■ Problem details ■
Which lines of the entries contain the word "Quan"? Please list them.

:: Records for this task

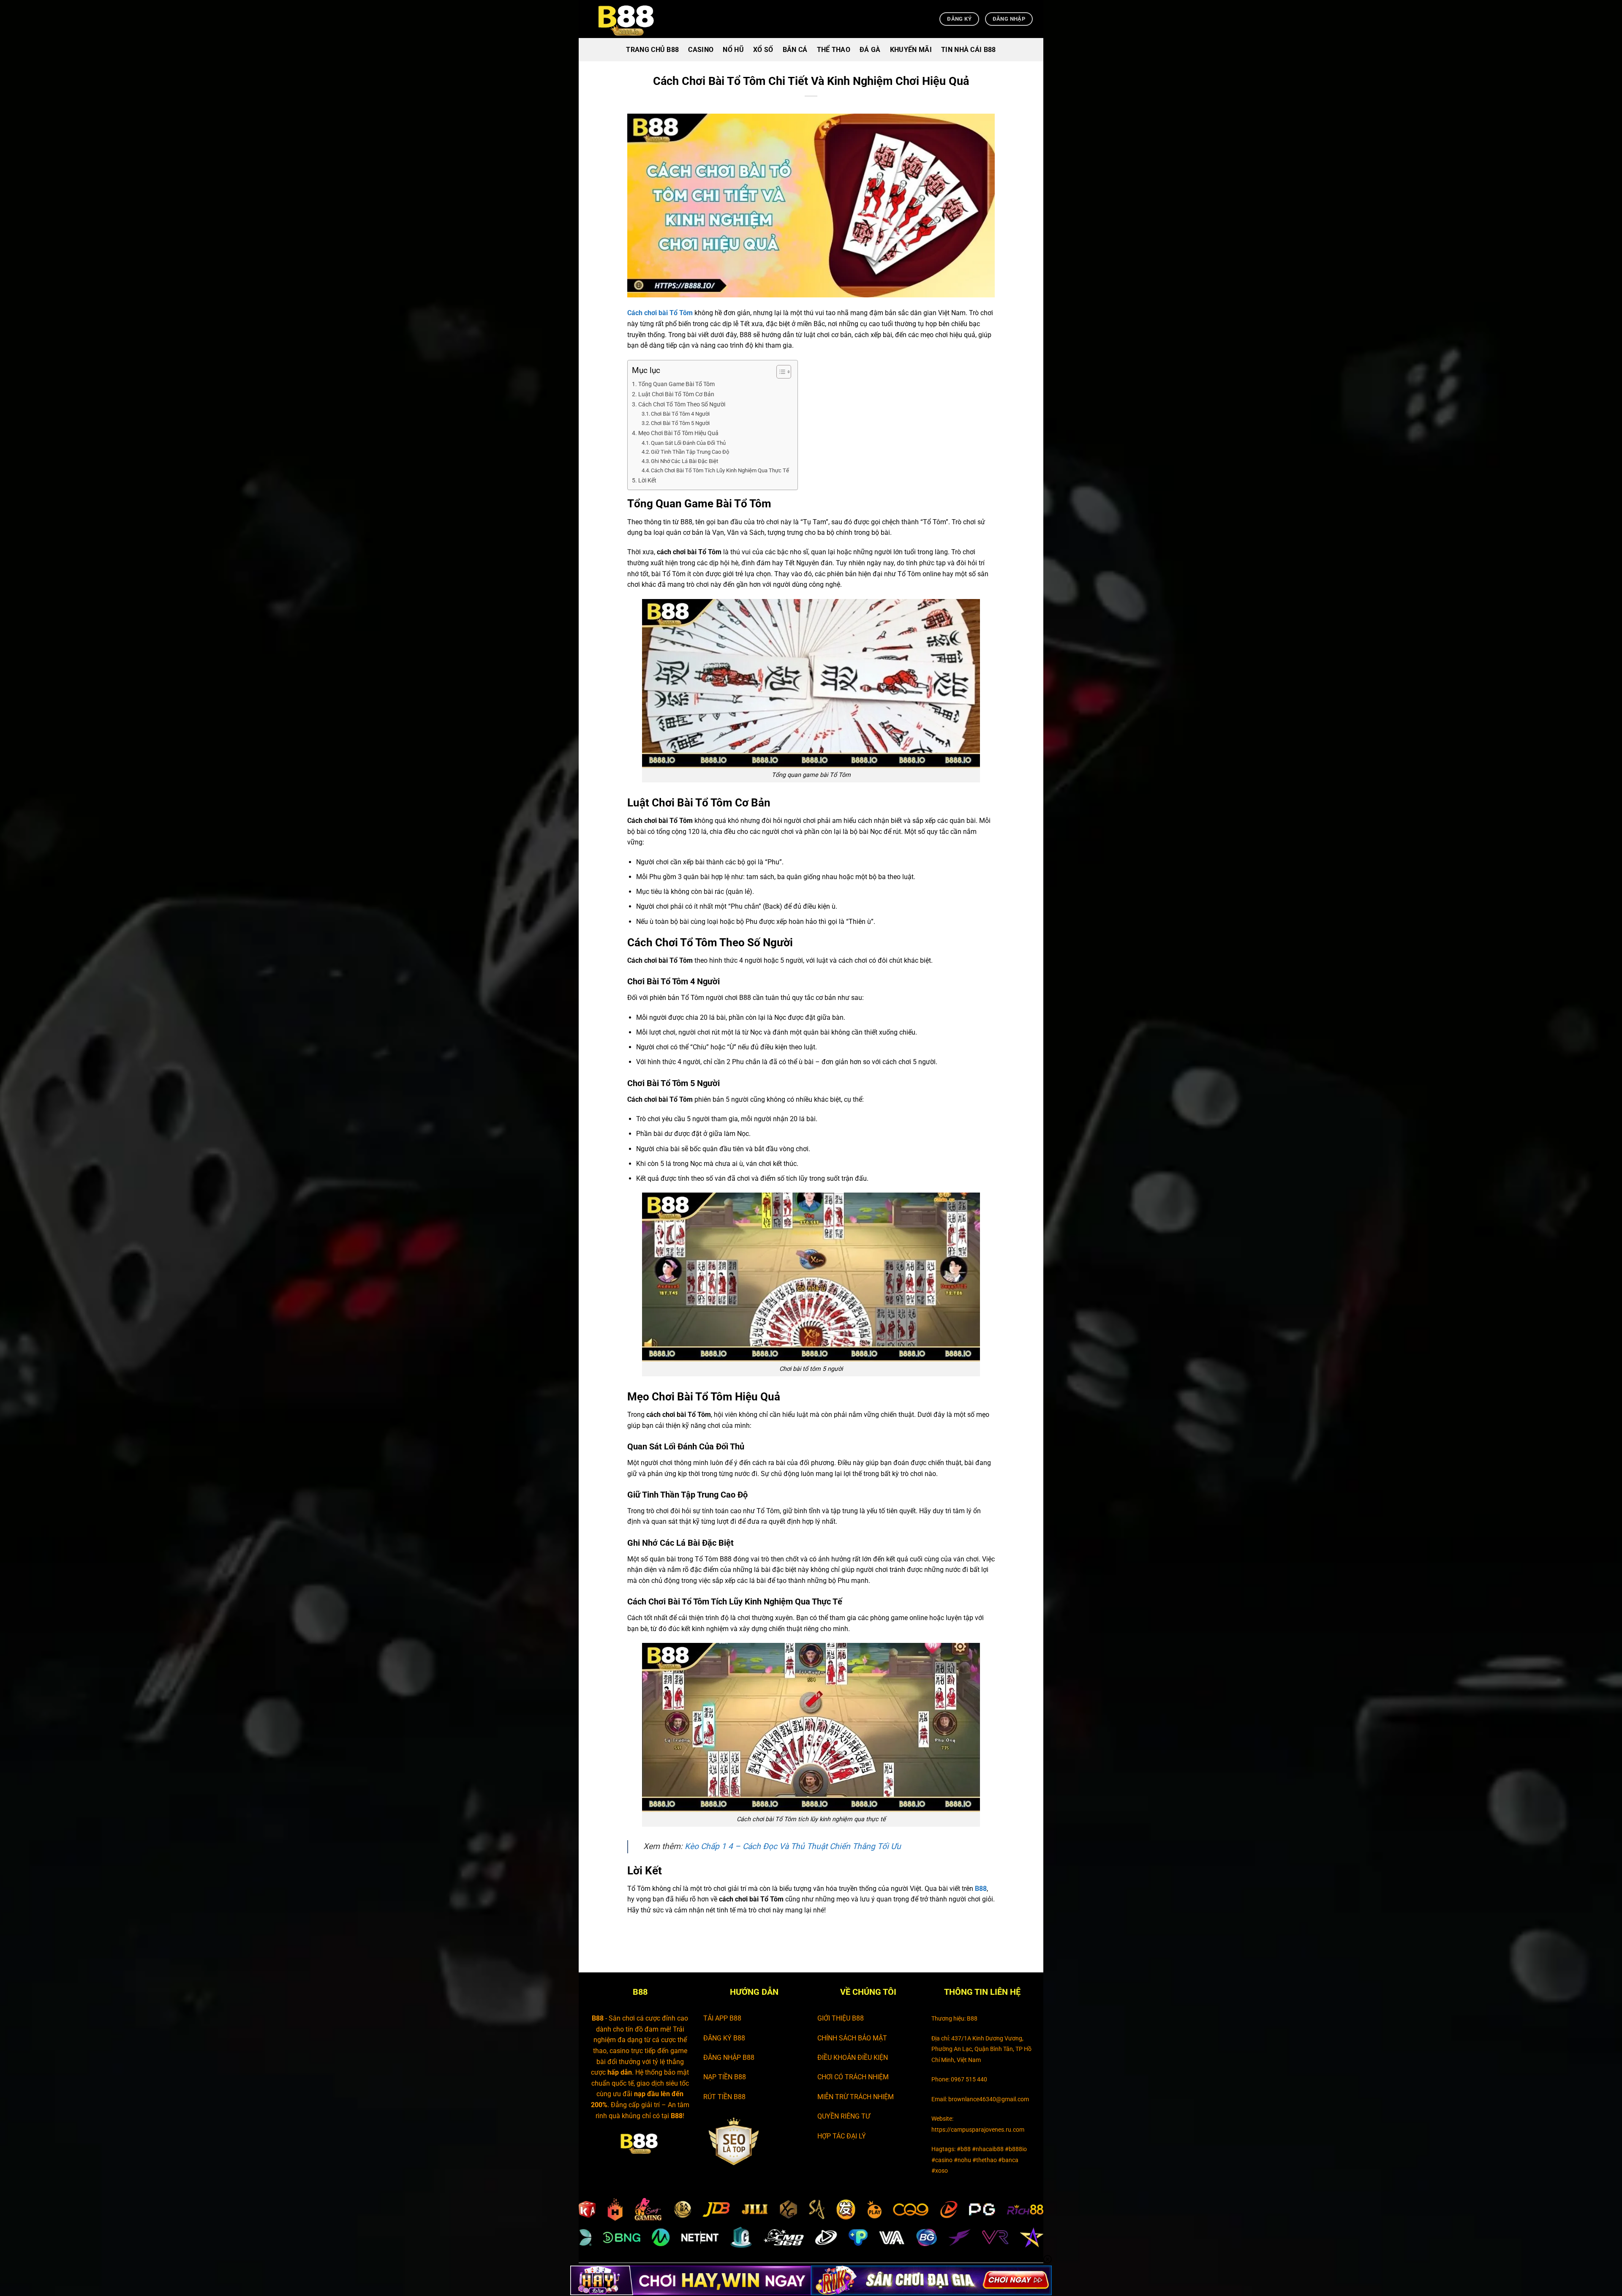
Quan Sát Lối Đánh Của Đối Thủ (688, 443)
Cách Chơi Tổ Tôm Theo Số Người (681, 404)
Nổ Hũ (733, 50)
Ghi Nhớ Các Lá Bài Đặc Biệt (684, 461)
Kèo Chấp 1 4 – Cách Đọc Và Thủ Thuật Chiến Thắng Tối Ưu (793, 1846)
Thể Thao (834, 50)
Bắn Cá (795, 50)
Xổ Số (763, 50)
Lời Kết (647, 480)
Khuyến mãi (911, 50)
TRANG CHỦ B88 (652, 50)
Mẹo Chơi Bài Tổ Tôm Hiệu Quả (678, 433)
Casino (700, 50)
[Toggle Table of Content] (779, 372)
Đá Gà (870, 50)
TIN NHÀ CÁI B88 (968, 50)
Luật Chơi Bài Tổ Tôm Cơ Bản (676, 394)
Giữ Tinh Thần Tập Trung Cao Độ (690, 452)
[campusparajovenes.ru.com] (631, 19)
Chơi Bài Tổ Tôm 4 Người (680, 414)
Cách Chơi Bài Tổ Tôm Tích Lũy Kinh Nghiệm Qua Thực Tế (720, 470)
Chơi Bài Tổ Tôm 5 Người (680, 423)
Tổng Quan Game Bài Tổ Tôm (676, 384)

::::

■ Response for this exercise ■
Quan Sát Lối Đánh Của Đối Thủ (688, 443)
Tổng Quan Game Bài Tổ Tôm (676, 384)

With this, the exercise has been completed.